**Activity**
I would like the lines below, from the one with "You are a GUI" through the one with "Given: Select the second green rating star", copied exactly and without any pictures.
#### Source material
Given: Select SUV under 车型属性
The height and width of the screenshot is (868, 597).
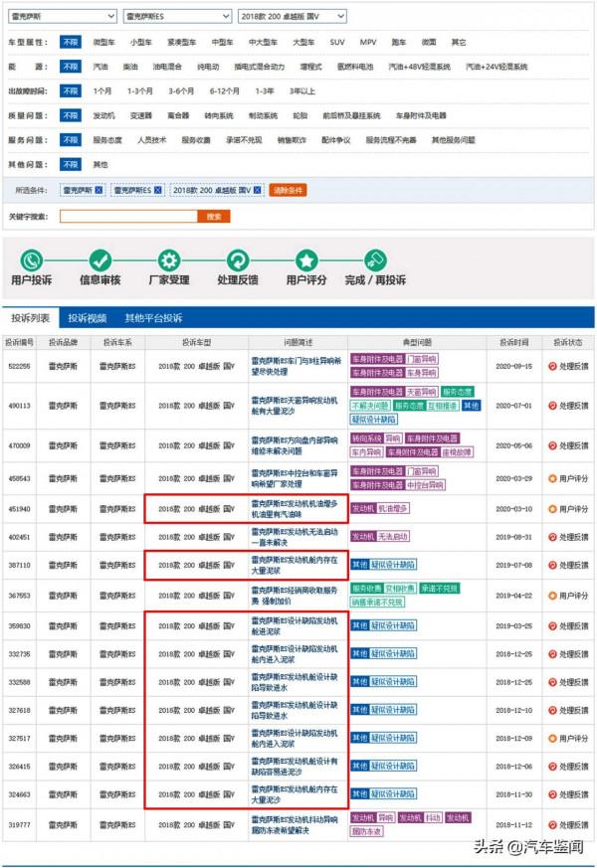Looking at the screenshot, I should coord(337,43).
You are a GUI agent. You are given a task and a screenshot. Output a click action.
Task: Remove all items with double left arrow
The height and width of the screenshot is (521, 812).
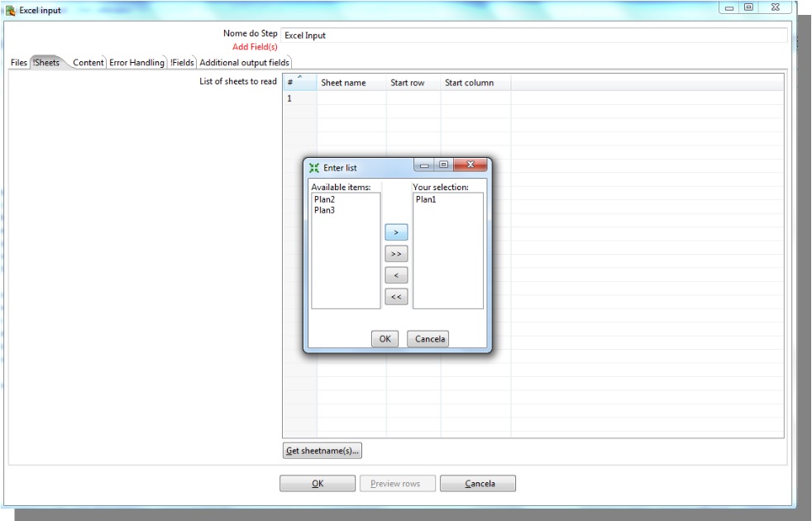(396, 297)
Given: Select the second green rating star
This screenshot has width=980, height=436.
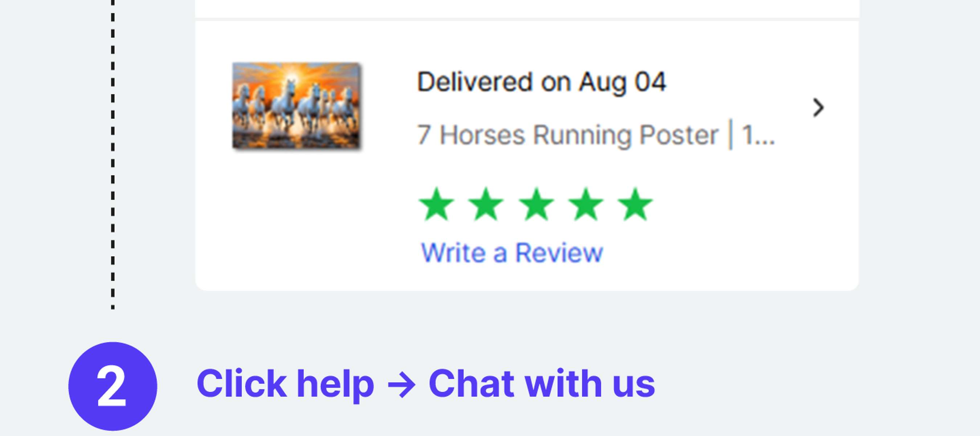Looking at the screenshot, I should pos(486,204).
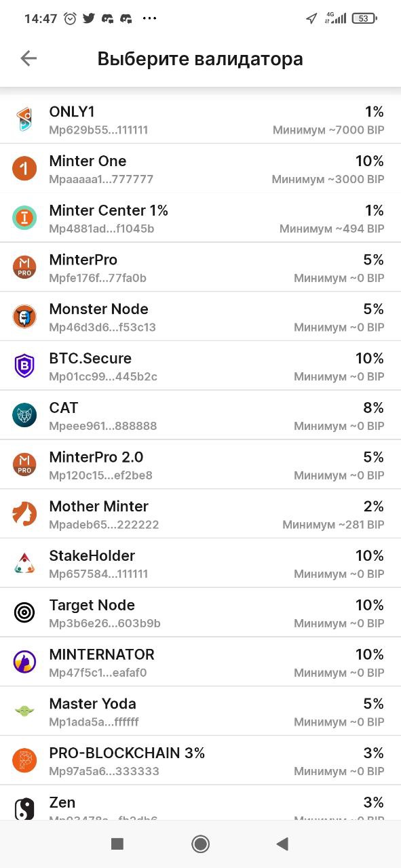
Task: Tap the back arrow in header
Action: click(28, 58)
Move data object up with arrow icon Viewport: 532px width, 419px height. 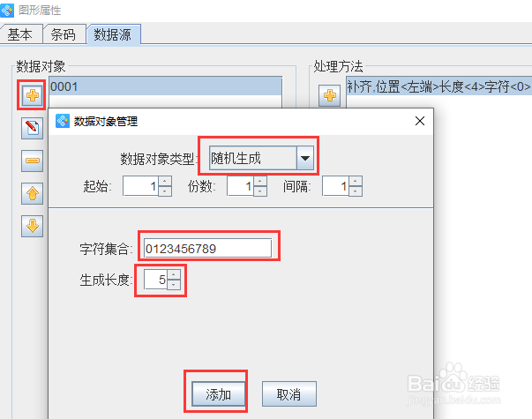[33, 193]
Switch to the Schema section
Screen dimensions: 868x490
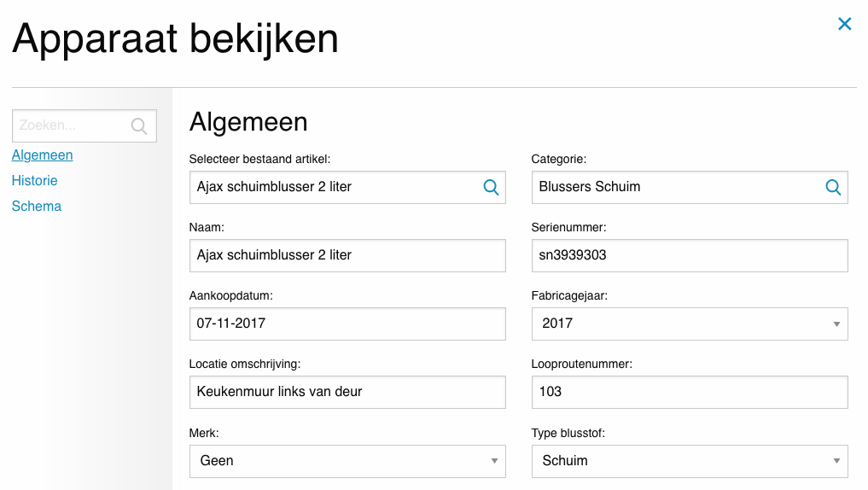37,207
########
#### Source material
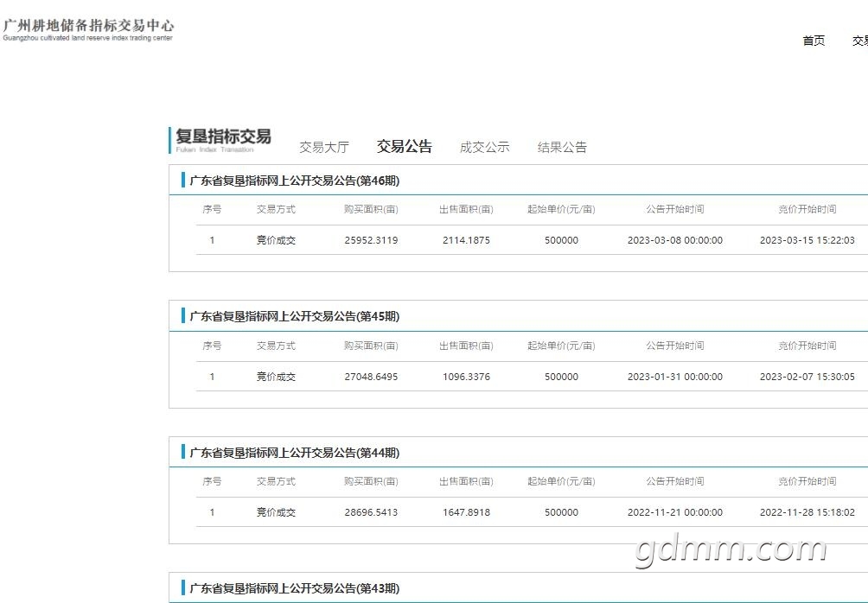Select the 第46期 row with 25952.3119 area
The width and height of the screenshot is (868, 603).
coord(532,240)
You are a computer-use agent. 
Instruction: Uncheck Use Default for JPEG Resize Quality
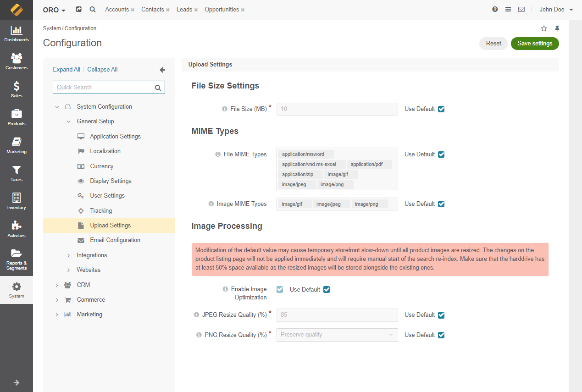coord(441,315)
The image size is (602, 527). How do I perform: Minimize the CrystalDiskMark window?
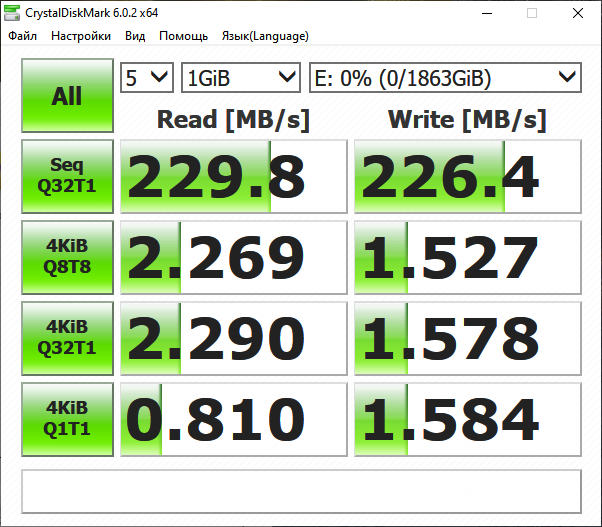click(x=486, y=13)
########
**Written reply**
You are a GUI agent. You are given a task and a screenshot. Output a click action.
Task: Remove all items with double left arrow
The height and width of the screenshot is (521, 812).
(396, 297)
Given: Select the second green rating star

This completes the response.